● WHAT THIS TASK INVOLVES
Please tally how many lines in the entries below include the word "agent", giving only the number.

● SOURCE RECORDS
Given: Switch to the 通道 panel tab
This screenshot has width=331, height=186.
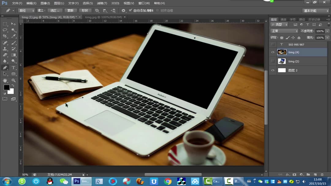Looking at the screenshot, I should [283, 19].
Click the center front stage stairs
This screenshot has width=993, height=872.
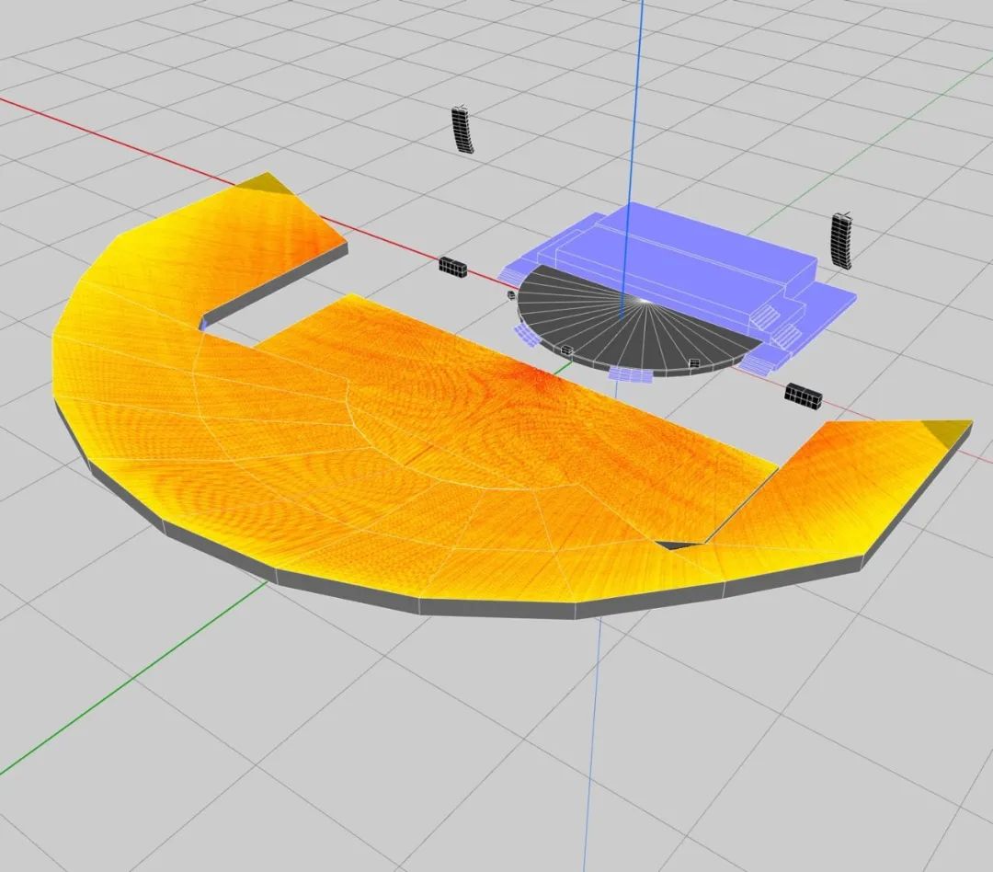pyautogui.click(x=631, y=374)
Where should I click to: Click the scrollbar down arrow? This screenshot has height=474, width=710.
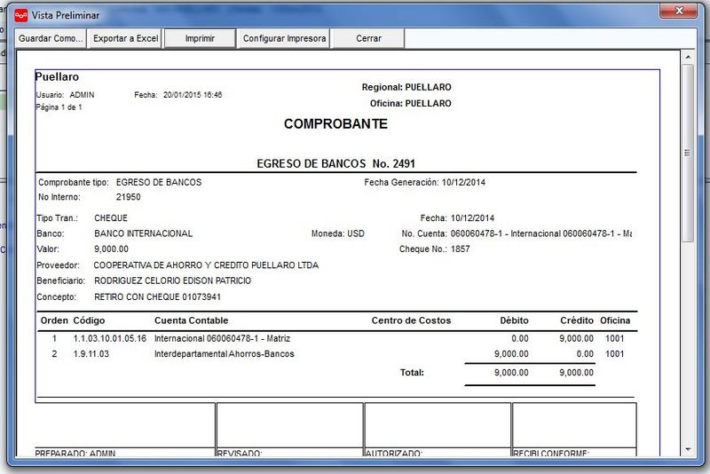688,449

==

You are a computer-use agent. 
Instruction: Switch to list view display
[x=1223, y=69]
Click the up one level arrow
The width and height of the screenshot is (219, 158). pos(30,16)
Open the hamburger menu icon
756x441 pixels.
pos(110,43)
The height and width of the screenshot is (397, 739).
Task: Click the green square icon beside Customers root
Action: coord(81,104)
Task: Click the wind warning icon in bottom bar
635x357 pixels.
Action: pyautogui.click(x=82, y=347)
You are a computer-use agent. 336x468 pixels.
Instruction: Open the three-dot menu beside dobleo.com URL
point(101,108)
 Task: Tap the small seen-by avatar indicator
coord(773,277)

...

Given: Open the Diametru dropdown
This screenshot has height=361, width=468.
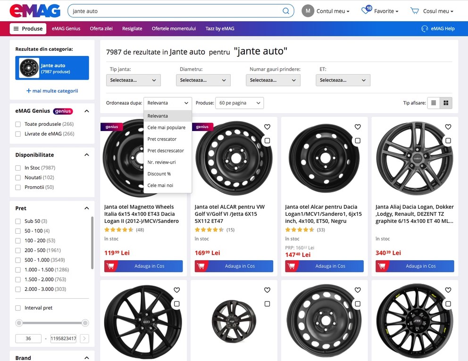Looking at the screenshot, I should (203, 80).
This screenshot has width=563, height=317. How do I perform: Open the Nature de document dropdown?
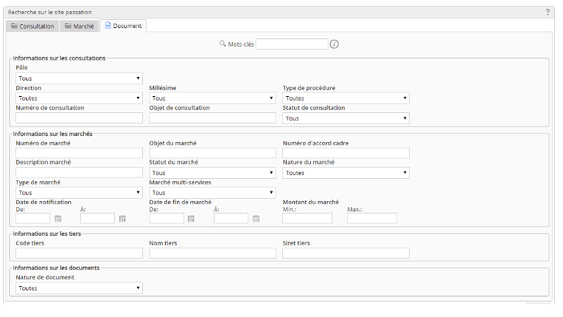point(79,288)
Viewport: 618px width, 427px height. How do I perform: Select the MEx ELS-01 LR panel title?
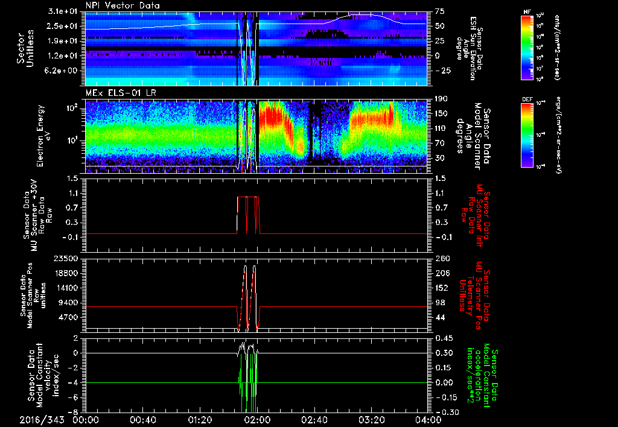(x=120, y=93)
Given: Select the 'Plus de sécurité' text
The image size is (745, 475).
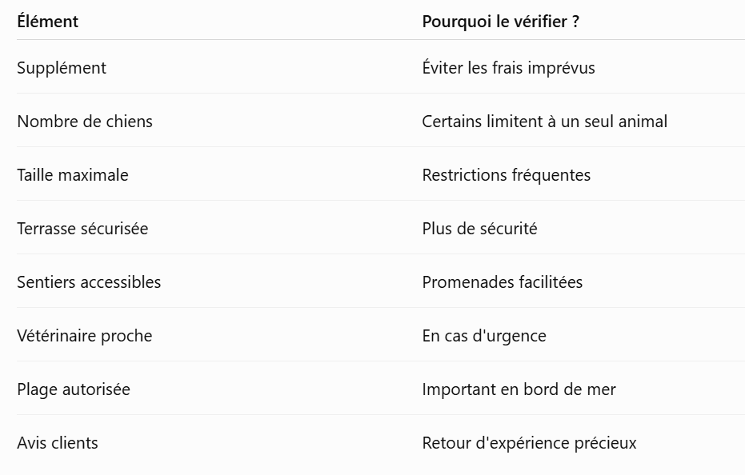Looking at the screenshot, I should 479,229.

● ANSWER SPACE
2